■ **Directions**
A) Summarize the keyword detection text in two sentences.
B) Please rewrite the listing from its first line through the line with "[x=932, y=599]", swapping "Edit" for "Save" and leaving everything else the same.

To achieve greater keyword detection accuracy, the HKDE may implement a similar but more complex keyword detection technique than the LKDE. Alternatively, the HKDE may implement a different keyword detection technique than the LKDE. The HKDE may also use supplemental processing schemes to improve the detection accuracy or reliability. For example, the HKDE may use complex mathematical probability maps, directional noise suppression, like beamforming, or other noise cancellation or suppression techniques, and/or other processing schemes in combination with a keyword detection algorithm. In the present disclosure, verification of the keyword by the HKDE means to detect the keyword with a higher certainty or accuracy than the LKDE.
The memory, processing and power requirements of the LKDE are generally less than that of the HKDE. According to one aspect of the disclosure, keyword detection by the LKDE, is performed in a relatively low power mode of operation compared to a relatively high power mode of operation during which the HKDE operates. The HKDE generally remains in a low power sleep mode unless and until a keyword is detected by the LKDE. In some implementations, the LKDE is always ON and the HKDE is always OFF in the low power mode of operation. According to a related aspect of the disclosure, keyword detection by the HKDE is performed in a relatively high power mode of operation.
In some embodiments, buffering of data and operation of the LKDE continues during the high power mode during which the HKDE operates. Such operation ensures ongoing detection of keywords in audio data received while the HKDE is verifying a previously detected keyword and prevents unnecessary OFF/ON cycling of the HKDE. Operation of the LKDE may be limited to a fixed or variable duration after awakening the HKDE or the LKDE may operate continuously. The HKDE may also remain awake for a specified duration after an unsuccessful keyword verification attempt. The durations during which the LKDE and HKDE remain operational are generally different and may be a function of context, like noise level, connection to supplemental power, among others.
FIG. 1 is a block diagram of an example system 100 in which keyword detection is employed. The system comprises generally a first microphone 101, a second microphone 102, a first processor 103 that performs keyword detection, and a host device processor 104. The microphones 101 and 102 generate corresponding audio signals 110 and 120, representative of detected sound, input to the processor. In alternative embodiments, the processor processes inputs from only a single microphone or from more than two microphones. The audio signals processed by the processor are digital. Conversion of analog signals to digital data occurs prior to keyword detection, for example at a digital microphone or some other device that converts analog signals to digital. Thus the audio signals or data referred to herein are digital (e.g., PCM data) unless specified otherwise. FIG. 3 is an example method 300 of implementing the keyword detection system. At 301, a processor receives audio data at least from at least one source, for example the microphone 101 in FIG. 1.
In FIG. 1, the first processor 103 includes a low-power keyword detection engine (LKDE) 130, a buffer 131, and a high-power keyword detection engine (HKDE) 132. While the low and high power blocks are shown separately, they are merely representative of different functions implemented by the processor. Such functionality may be implemented upon execution of computer-executable code stored in a memory device of, or associated with, the processor. Alternatively, this functionality may be implemented in equivalent hardware or in a combination of hardware and software. In some embodiments, the host device 104 implements its own keyword detection engine to further verify keywords detected by the processor 103 upon being awakened by the processor 103. In other implementations, the host device performs no additional keyword verification.

■ **Materials provided**
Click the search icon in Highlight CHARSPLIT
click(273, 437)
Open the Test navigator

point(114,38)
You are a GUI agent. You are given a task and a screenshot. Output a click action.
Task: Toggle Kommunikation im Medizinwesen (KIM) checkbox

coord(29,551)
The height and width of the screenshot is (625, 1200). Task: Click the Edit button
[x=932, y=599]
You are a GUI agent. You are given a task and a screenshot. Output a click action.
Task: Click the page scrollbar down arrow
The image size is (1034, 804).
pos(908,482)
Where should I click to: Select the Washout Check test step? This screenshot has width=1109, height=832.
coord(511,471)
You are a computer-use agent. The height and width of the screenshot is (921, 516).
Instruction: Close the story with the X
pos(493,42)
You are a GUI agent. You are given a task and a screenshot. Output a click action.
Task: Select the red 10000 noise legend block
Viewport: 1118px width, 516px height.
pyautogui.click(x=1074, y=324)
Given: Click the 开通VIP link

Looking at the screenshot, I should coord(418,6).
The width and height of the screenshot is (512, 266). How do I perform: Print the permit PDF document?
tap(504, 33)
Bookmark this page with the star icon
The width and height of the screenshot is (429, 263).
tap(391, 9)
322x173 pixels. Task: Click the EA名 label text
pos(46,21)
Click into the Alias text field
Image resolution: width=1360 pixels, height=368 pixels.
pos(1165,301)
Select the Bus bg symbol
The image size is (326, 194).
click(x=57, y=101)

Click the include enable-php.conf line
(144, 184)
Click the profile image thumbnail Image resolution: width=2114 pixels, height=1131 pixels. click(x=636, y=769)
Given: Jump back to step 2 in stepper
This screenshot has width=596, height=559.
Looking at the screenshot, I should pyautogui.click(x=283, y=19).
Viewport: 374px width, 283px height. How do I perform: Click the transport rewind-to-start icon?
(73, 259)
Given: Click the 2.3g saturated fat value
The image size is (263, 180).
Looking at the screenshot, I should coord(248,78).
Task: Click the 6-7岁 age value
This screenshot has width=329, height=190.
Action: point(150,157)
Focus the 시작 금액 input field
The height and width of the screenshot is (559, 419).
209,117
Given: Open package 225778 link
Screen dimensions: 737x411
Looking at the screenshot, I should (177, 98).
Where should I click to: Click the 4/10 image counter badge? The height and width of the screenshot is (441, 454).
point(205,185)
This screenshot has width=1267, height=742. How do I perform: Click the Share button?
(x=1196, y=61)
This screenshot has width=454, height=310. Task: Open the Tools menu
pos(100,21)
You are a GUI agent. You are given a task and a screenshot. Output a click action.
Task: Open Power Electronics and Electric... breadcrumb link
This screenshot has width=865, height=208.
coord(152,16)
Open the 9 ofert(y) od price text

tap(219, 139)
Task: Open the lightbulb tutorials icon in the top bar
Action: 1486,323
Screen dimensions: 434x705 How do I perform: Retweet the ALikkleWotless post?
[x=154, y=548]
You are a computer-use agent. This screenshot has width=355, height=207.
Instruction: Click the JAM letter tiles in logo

■ **Expected answers**
A) A keyword detection processor includes a low-power keyword detection engine (LKDE), a buffer, and a high-power keyword detection engine (HKDE). The HKDE, which has greater memory, processing and power requirements, generally stays in a low power sleep mode until the LKDE detects a keyword, and then verifies that keyword with higher certainty or accuracy, possibly using more complex or different techniques and supplemental processing such as beamforming or noise suppression.

B)
Click the search icon in Highlight CHARSPLIT
click(273, 437)
Open the Test navigator

point(114,38)
You are a GUI agent. You are given a task and a screenshot. Output a click action.
Task: Toggle Kommunikation im Medizinwesen (KIM) checkbox

coord(29,551)
The height and width of the screenshot is (625, 1200). Task: Click the Save button
[x=932, y=599]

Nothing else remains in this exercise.